Monday, December 15, 2008

Lectores distantes

DIARIO DE LECTURA Roberto Merino



Yo suscribo la opinión de unas pocas personas: que Valparaíso, la ciudad del viento, de Joaquín Edwards Bello, es una de las novelas más totales y de mayor inspiración que se han escrito en Chile. Creo que la he leído a lo menos cuatro veces desde la adolescencia hasta hoy.

No me cabe duda de que se trata de una gran obra, comparable a cualquiera de los mamotretos europeos de entreguerras que las modas literarias nos han puesto en el camino. Sus personajes son complejos, cerradamente dramáticos, y están irradiados por un pathos no menor al de los paisajes descritos: los resecos paisajes de los campos aledaños a las líneas férreas y los de la ciudad, vaporizados y multitudinarios.

Cada una de mis relecturas ha sido ejecutada por sujetos distintos, tan distintos como puede ser un niño que busca la sabiduría y un viejo reciente que no está dispuesto a tolerar ni un centímetro de aburrimiento. Es una magia verosímil de la literatura ese hecho casi trivial: que releer un libro es como mirarse al espejo de tiempo en tiempo. Es otro el que lee cada vez y es otro el que se mira.

Me pasó algo similar hace muy poco con la otra novela destacable de Edwards Bello: La chica del Crillón.
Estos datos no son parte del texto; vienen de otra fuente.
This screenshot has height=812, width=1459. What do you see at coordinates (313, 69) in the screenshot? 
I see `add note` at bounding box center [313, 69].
La volví a leer impelido por mi participación en un documental de Carlos Pérez Villalobos y pude darme cuenta de que no recordaba más que una escena: la de Teresa Iturrigorriaga bajándose en la noche de un tranvía en la Alameda con Libertad, para seguir luego a pie hasta la sombría calle Romero, la vía de sus calvarios sociales.
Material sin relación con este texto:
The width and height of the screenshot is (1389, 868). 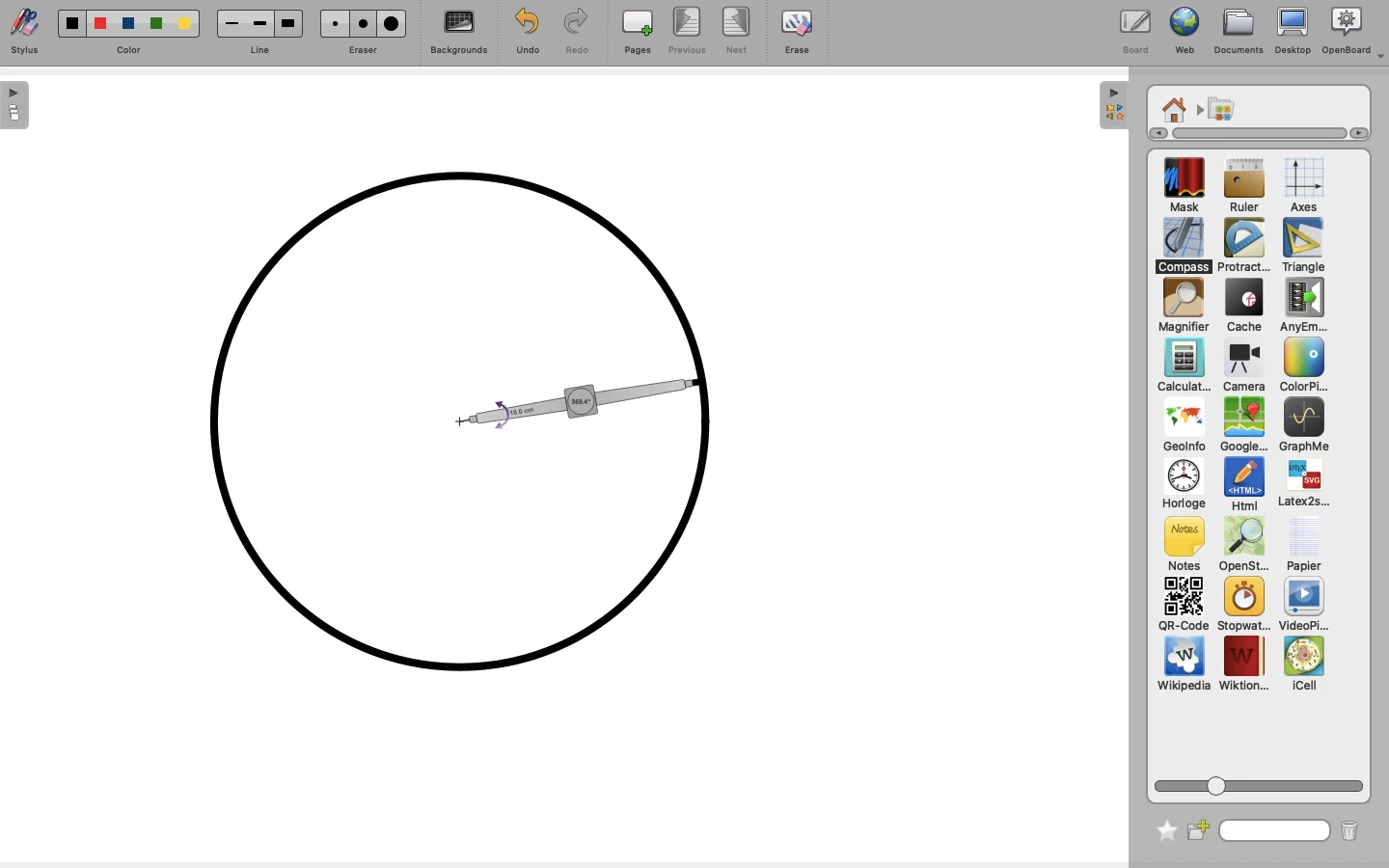 I want to click on Home, so click(x=1174, y=108).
¿Cómo pude haber olvidado tanto? ¿Al padre aislado y enfermo, a la cachetona oníricamente lésbica, a los figurones burlescos y perfumados? Del mismo modo, se me fueron por el tobogán del olvido las parientas beatas, avinagradas, habitantes de una mansión oscura, con cuadros religiosos oscuros, "predicadoras de la muerte", según la expresión de Nietzsche. Y las nuevas casas de los años treinta, construidas conforme a los discursos flamantes de la modernidad que trataban de ponerle un poco de luz y de ruido a la vida santiaguina.

Quizás lo que más impresiona en La chica del Crillón tiene que ver con el fenómeno de la escritura. Si bien el narrador corresponde a la voz de Teresa, en primera persona, uno siempre está descubriendo detrás la voz del propio Edwards Bello y aún más: la voz del cronista.

Alone criticó las novelas de Edwards argumentando que al autor "lo traicionaba el cronista". Lo extraño es que para un lector actual no hay traición alguna. Si pensábamos que para construir una voz dramática hay que atenerse a la oralidad específica del personaje, Edwards Bello demuestra que no hay para qué. Es tal su identificación con Teresa Iturrigorriaga que bien puede hablar el uno por el otro, y finalmente llega a parecernos verosímil -en el vértigo del relato- que esa niña bonita y socialmente herida eche pericos contra los especuladores bursátiles, los falsificadores de mantequilla o la debilidad de la moneda, como hizo tantas veces el hombre que la inventó.